Выбрать главу

Если говорить о сюжете этого романа, то его, собственно, нет: в споре между музыкантом Рамо и философом решаются вопросы о сущности человека и принципах устройства общества, о соотношении естественного и разумного, о связи необходимости и свободы и т. д., однако эти «вечные» проблемы пропущены здесь сквозь призму парадокса, и их толкование позволяет судить о том, насколько оригинален Дидро как философ.

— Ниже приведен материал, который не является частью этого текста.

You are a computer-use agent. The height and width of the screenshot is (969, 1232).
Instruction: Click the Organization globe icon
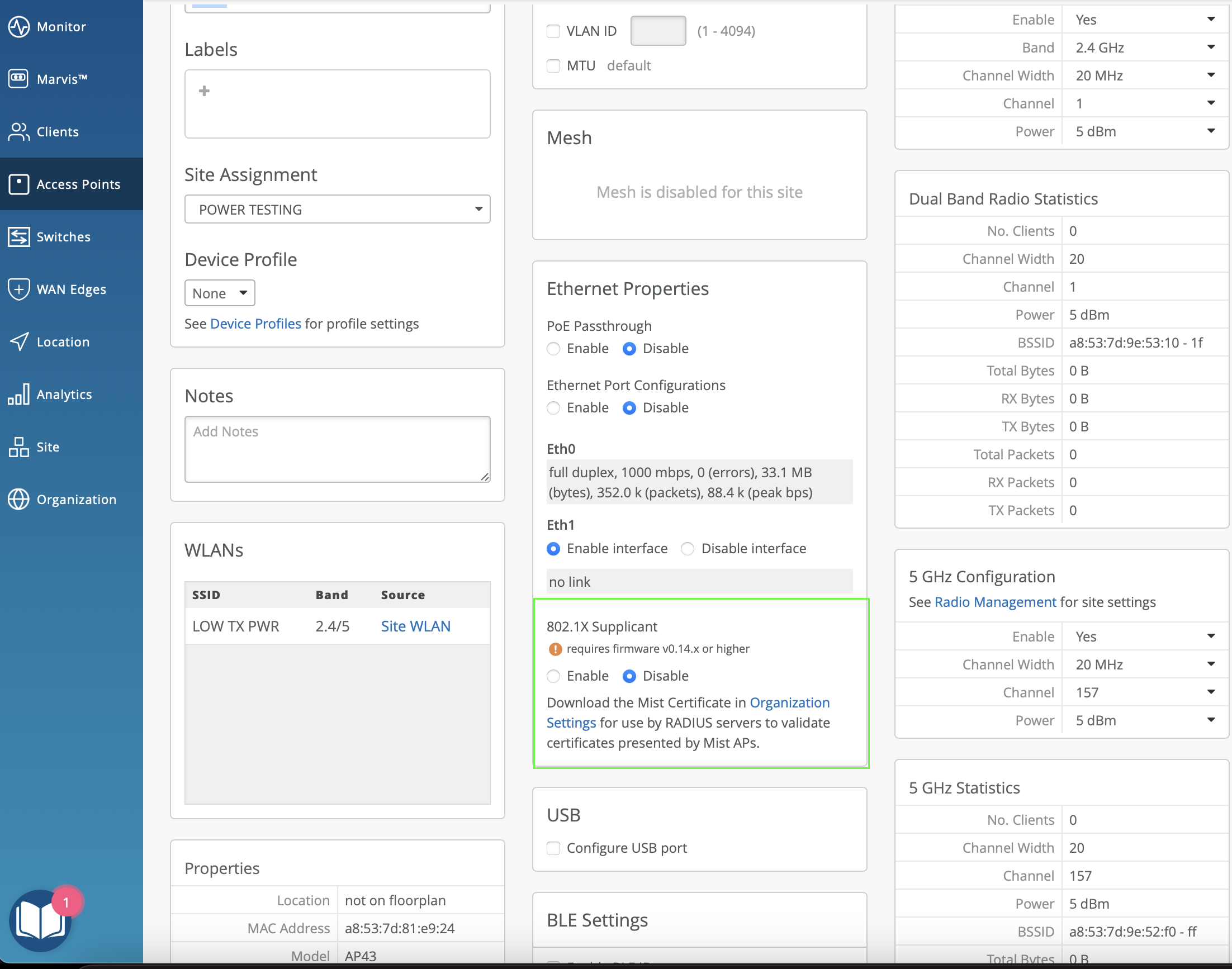point(19,499)
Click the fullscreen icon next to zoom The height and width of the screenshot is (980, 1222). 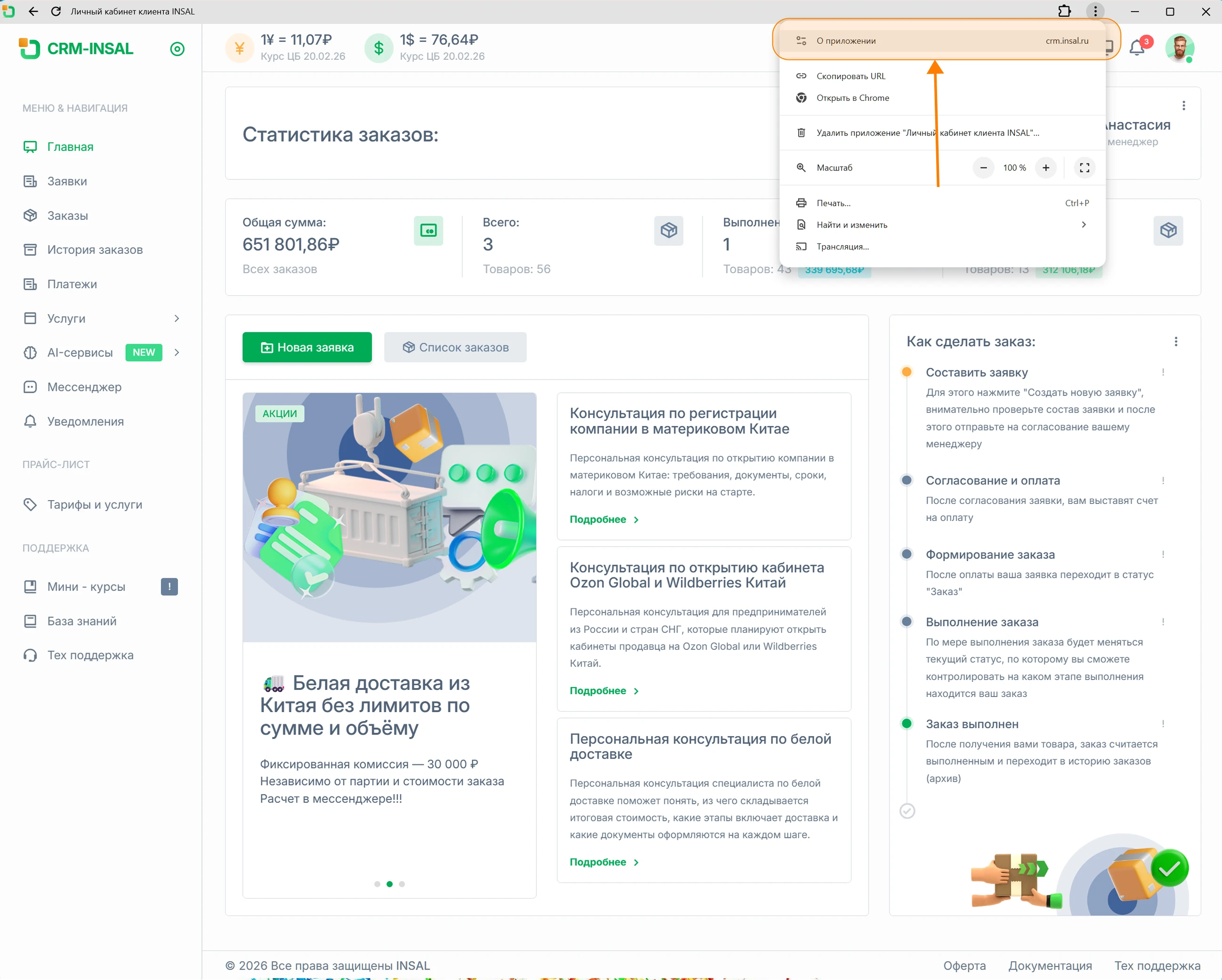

При первом знакомстве с «Племянником Рамо» может показаться, что во взглядах одного из собеседников, а именно философа, представлена позиция самого Дидро, но затем становится очевидным, что противопоставление, говоря языком Гегеля, «несчастного» (Рамо) и «честного» (философ) сознания входило в замысел Дидро, более того, что его задачей было показать не только ограниченность каждого из них, но и их взаимную дополнительность. Сознание Дидро не совпадает ни с одним из них в отдельности, но, вероятно, совпадает с ними, взятыми вместе, поскольку особенность мышления буржуазной эпохи состоит как раз в его «разорванности».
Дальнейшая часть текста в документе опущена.